C++ Boost

History of the Boost Graph Library

The Boost Graph Library began its life as the Generic Graph Component Library (GGCL), a software project at the Lab for Scientific Computing (LSC) at the University of Notre Dame, under the direction of Professor Andrew Lumsdaine. The Lab's research directions include numerical linear algebra, parallel computing, and software engineering (including generic programming).

Soon after the Standard Template Library was released, work began at the LSC to apply generic programming to scientific computing. The Matrix Template Library (Jeremy Siek's masters thesis) was one of the first projects. Many of the lessons learned during construction of the MTL were applied to the design and implementation of the GGCL.

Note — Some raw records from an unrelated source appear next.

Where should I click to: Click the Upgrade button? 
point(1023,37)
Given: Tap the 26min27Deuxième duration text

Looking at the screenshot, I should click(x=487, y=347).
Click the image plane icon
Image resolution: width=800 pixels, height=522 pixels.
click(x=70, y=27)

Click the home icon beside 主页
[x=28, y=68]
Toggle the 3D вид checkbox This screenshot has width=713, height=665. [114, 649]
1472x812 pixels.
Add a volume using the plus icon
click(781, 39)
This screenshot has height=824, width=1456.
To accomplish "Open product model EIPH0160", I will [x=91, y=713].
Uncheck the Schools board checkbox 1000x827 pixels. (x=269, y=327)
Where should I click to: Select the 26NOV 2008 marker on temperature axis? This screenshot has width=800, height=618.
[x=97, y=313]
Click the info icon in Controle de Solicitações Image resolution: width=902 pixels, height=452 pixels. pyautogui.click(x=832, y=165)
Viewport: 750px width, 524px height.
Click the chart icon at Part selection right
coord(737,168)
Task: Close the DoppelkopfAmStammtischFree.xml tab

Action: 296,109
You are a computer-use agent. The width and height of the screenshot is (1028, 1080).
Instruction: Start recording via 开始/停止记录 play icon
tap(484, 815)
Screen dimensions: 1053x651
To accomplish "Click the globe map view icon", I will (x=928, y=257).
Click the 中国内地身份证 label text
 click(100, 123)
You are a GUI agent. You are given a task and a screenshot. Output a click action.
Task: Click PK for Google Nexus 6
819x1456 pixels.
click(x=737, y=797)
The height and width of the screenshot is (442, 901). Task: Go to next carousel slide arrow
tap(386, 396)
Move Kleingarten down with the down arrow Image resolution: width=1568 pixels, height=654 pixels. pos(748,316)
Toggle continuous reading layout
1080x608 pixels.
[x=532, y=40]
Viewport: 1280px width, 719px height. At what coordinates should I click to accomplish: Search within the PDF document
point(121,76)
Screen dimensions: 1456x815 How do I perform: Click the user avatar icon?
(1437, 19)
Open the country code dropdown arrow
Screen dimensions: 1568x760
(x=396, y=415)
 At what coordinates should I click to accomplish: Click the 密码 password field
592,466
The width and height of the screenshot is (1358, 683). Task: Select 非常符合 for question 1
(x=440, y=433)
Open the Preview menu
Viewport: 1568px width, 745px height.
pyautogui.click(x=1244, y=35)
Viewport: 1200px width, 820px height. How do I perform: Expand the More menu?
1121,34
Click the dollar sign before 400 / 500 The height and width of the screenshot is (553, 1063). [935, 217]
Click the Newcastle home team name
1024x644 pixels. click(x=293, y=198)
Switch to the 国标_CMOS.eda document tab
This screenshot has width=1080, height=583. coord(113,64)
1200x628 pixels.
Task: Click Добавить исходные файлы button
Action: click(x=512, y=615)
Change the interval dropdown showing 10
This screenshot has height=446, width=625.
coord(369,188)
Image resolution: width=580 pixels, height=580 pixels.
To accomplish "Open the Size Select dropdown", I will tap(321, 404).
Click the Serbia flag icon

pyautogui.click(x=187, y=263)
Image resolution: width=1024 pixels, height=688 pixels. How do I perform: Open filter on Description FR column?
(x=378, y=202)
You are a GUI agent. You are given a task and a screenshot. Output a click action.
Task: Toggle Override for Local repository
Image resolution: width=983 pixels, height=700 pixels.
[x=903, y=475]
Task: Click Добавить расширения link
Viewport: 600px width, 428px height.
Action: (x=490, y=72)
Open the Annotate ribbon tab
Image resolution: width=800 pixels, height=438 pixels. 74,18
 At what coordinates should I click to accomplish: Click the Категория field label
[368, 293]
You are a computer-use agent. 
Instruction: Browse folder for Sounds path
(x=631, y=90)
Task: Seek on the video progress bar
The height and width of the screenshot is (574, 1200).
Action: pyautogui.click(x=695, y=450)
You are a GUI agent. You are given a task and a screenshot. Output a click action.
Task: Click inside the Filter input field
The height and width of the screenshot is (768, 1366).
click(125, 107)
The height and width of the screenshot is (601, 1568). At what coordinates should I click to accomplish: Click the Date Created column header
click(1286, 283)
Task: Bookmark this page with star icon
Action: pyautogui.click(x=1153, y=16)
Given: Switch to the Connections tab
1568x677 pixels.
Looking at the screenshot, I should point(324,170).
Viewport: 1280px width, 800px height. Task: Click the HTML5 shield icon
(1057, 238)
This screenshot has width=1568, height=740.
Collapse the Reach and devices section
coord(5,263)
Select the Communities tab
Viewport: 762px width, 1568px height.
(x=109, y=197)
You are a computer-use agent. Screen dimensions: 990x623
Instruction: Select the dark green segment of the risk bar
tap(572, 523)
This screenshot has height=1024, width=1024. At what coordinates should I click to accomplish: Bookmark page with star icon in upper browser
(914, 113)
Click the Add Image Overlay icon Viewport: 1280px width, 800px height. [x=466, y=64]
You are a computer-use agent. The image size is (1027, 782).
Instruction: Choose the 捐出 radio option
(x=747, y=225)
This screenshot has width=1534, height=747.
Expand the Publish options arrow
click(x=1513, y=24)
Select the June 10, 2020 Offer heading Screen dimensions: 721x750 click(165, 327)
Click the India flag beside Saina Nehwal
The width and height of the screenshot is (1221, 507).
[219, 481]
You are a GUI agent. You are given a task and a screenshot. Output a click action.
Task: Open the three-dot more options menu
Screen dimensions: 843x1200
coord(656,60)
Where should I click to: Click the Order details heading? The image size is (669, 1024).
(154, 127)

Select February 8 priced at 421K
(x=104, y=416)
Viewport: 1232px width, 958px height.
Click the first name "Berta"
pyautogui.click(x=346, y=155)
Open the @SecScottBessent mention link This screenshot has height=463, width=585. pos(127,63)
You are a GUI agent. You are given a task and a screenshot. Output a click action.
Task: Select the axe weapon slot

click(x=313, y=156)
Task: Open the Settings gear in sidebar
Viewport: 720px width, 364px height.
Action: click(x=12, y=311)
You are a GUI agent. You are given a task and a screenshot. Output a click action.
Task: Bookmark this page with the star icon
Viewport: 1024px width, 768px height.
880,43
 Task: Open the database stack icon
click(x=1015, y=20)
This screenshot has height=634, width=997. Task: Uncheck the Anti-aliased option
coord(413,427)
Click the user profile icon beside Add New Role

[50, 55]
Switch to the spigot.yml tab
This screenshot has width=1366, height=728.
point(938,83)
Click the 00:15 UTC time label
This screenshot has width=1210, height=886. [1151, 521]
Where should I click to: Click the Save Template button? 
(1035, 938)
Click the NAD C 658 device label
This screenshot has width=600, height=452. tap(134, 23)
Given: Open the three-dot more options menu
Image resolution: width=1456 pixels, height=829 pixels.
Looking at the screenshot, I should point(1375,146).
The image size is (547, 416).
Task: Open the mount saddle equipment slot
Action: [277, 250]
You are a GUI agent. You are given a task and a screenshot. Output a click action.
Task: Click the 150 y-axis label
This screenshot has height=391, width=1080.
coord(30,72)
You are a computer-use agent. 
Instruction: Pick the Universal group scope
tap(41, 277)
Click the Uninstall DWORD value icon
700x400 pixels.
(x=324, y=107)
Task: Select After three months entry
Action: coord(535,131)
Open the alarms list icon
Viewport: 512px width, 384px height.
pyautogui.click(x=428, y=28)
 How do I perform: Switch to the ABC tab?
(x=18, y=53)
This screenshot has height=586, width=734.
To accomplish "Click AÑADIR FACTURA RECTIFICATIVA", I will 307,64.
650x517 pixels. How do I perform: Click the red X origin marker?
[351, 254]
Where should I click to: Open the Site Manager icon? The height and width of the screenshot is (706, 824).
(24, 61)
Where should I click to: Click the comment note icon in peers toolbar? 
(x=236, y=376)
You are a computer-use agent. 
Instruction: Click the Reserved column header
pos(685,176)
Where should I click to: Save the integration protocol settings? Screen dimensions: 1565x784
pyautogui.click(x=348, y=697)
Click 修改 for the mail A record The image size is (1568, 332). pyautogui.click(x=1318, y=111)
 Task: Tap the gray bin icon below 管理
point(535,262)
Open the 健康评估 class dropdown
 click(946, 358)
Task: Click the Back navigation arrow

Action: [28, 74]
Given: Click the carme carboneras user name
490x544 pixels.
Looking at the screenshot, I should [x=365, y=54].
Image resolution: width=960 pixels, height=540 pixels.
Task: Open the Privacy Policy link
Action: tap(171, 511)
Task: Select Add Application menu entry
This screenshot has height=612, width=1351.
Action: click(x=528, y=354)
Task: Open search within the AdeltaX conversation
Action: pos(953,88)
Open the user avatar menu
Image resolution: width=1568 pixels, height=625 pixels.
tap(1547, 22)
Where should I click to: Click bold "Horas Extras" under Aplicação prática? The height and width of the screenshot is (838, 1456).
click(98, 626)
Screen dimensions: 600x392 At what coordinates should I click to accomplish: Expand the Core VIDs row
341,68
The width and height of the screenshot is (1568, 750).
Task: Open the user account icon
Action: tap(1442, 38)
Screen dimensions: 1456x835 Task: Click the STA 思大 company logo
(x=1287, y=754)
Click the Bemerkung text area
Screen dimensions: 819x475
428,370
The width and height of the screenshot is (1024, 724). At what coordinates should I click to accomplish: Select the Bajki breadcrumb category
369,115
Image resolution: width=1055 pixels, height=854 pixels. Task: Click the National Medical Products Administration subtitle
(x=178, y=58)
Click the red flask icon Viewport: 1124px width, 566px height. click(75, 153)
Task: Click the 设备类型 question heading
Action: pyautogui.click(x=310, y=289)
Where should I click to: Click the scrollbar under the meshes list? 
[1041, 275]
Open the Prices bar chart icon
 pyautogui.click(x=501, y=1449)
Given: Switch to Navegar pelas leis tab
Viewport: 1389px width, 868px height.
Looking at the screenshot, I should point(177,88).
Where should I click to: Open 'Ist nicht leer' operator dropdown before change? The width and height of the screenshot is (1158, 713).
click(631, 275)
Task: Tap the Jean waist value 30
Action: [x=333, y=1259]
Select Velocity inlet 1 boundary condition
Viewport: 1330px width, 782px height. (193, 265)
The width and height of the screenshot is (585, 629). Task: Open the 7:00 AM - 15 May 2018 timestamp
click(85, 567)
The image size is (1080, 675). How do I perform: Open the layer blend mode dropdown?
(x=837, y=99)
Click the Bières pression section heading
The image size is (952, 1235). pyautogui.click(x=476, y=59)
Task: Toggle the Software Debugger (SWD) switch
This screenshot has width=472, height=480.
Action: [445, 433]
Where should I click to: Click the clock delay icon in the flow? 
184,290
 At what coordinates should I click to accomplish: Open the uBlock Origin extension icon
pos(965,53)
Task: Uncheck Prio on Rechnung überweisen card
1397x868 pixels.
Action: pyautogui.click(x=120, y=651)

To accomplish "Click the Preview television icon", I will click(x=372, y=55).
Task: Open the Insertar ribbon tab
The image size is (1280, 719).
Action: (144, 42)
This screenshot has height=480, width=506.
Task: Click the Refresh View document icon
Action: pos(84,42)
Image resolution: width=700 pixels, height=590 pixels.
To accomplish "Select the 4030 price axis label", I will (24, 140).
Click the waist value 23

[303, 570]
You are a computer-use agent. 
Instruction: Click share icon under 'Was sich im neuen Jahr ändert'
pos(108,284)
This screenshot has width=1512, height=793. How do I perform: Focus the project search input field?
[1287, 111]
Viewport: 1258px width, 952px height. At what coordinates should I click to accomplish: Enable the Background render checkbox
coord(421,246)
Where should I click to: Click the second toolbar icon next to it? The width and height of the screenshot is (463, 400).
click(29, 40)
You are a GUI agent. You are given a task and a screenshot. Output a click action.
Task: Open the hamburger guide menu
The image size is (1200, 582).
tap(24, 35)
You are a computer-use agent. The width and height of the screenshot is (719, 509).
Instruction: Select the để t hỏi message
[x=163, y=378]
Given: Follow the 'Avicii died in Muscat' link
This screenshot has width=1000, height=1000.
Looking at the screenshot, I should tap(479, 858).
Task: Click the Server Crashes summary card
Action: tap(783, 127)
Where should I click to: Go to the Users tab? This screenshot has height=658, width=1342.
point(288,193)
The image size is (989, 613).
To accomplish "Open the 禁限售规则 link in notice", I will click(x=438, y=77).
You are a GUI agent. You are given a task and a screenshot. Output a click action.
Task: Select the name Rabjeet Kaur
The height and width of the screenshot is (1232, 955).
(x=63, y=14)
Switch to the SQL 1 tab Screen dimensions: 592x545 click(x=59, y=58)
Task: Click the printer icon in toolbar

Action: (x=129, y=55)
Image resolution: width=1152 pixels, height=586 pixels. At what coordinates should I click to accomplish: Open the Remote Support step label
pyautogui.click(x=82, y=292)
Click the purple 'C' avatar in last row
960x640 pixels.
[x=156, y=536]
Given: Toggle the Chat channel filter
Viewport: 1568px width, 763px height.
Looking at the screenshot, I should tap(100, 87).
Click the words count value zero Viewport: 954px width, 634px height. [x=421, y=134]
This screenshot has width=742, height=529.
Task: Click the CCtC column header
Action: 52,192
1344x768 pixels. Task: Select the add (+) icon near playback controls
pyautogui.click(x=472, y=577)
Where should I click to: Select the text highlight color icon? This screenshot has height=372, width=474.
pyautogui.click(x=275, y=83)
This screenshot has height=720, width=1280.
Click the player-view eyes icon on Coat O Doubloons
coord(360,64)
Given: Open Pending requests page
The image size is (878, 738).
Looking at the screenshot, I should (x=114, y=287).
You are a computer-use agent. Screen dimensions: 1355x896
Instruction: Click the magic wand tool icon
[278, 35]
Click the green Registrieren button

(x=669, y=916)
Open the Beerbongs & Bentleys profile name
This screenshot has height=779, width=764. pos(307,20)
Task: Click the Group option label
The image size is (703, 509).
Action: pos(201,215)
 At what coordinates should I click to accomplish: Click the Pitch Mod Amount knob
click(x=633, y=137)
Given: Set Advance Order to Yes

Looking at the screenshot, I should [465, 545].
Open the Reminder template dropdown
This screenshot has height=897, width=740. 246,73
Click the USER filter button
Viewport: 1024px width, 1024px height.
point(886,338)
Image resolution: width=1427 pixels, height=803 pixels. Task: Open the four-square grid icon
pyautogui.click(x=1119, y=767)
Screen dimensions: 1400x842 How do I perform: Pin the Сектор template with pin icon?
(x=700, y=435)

Graph algorithms play an important role in sparse matrix computations, so the LSC had a need for a good graph library. However, none of the available graph libraries (LEDA, GTL, Stanford GraphBase) were written using the generic programming style of the STL, and hence did not fulfill the flexibility and high-performance requirements of the LSC. Others were also expressing interest in a generic C++ graph library. During a meeting with Bjarne Stroustrup we were introduced to several people at AT\&T who needed such a library. There had also been earlier work in the area of generic graph algorithms, including some codes written by Alexander Stepanov, and Dietmar Kühl's masters thesis.

With this in mind, and motivated by homework assignments in his algorithms class, Jeremy began prototyping an interface and some graph classes in the spring on 1998. Lie-Quan Lee then developed the first version of GGCL, which became his masters thesis project.

The following year, Jeremy went to work for SGI with Alexander Stepanov and Matt Austern. During this time Alex's disjoint-sets based connected components algorithm was added to GGCL, and Jeremy began working on the concept documentation for GGCL similar to Matt's STL documentation.

While working at SGI, Jeremy heard about Boost and was excited to find a group of people interested in creating high-quality C++ libraries. At boost there were several people interested in generic graph algorithms, most notably Dietmar Kühl. Some discussions about generic interfaces for graph structures resulted in the a revision of GGCL which closely resembles the current Boost Graph Library interface.

On September 4, 2000 GGCL passed the Boost formal review and became the Boost Graph Library (BGL). The first release of BGL was September 27, 2000.